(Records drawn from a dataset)
- - -

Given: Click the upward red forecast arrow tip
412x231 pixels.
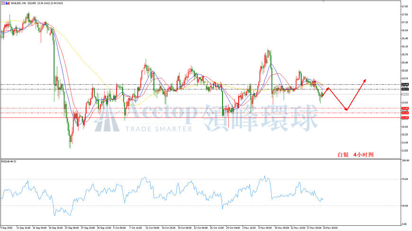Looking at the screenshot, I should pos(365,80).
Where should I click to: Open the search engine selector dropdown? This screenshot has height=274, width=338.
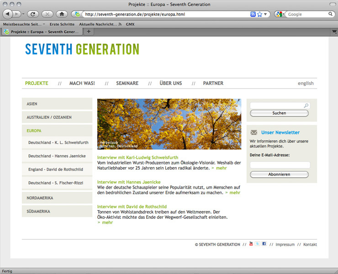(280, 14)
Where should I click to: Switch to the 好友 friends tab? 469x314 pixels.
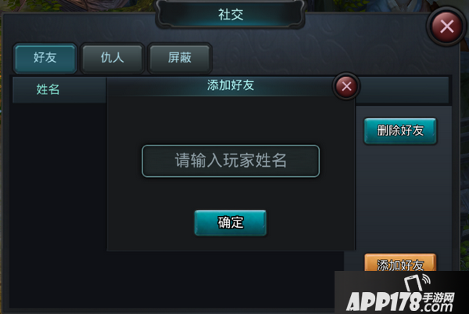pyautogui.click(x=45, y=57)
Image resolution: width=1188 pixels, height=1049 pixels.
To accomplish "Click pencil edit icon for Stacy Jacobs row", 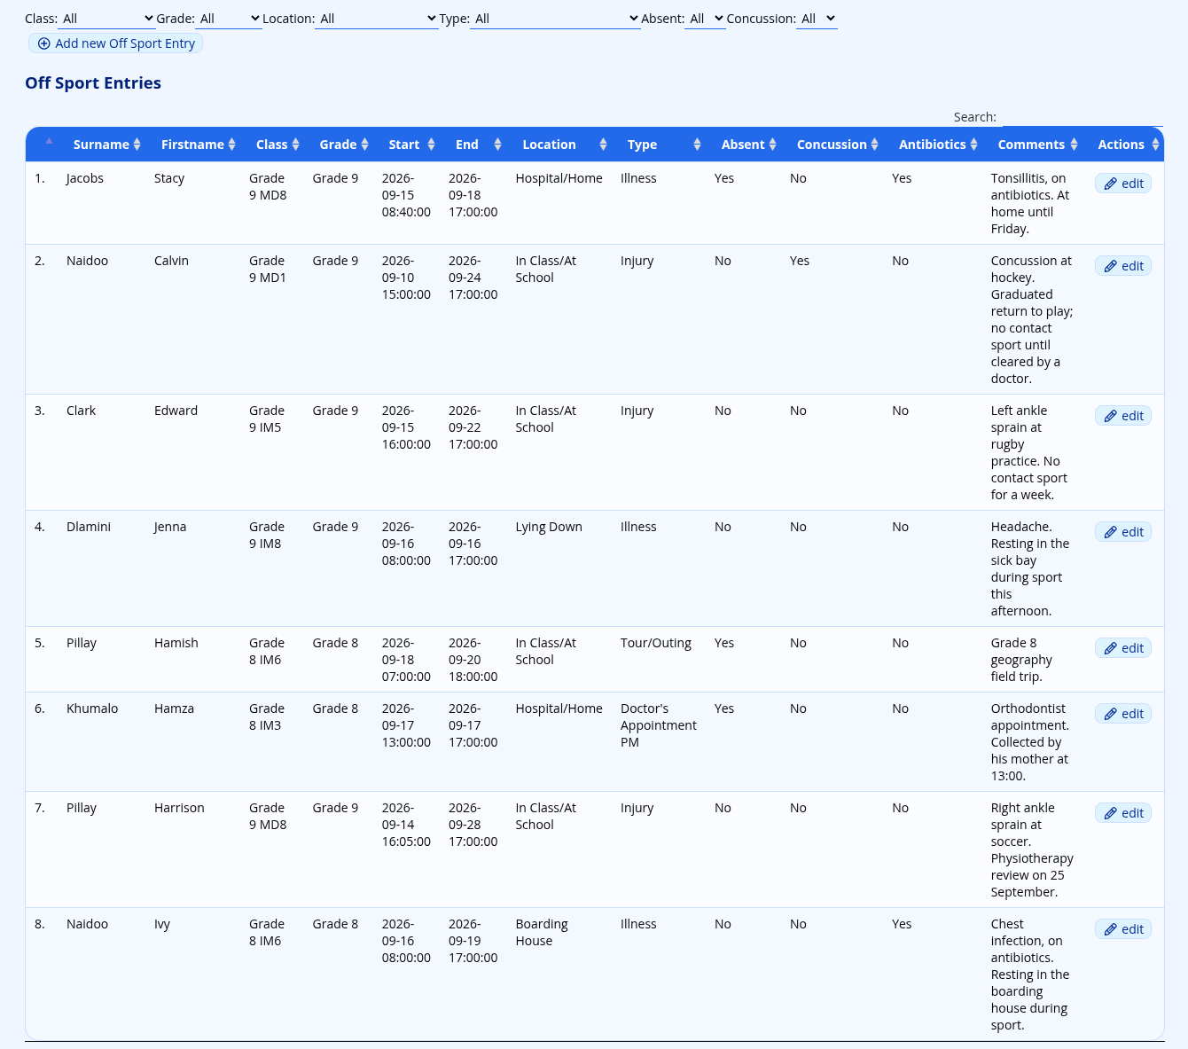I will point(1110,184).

- - -

• _REQUIRED ACTION_:
Exact copy, no pictures. Write out the lines in the entries above, starting with the line with "Where should I click to: Open" and going on through the line with "Image resolution: width=1188", keeping both.

• _REPLY TO THE TASK_:
Where should I click to: Open the search engine selector dropdown? This screenshot has height=274, width=338.
(280, 14)
Where should I click to: Switch to the 好友 friends tab? 469x314 pixels.
pyautogui.click(x=45, y=57)
Image resolution: width=1188 pixels, height=1049 pixels.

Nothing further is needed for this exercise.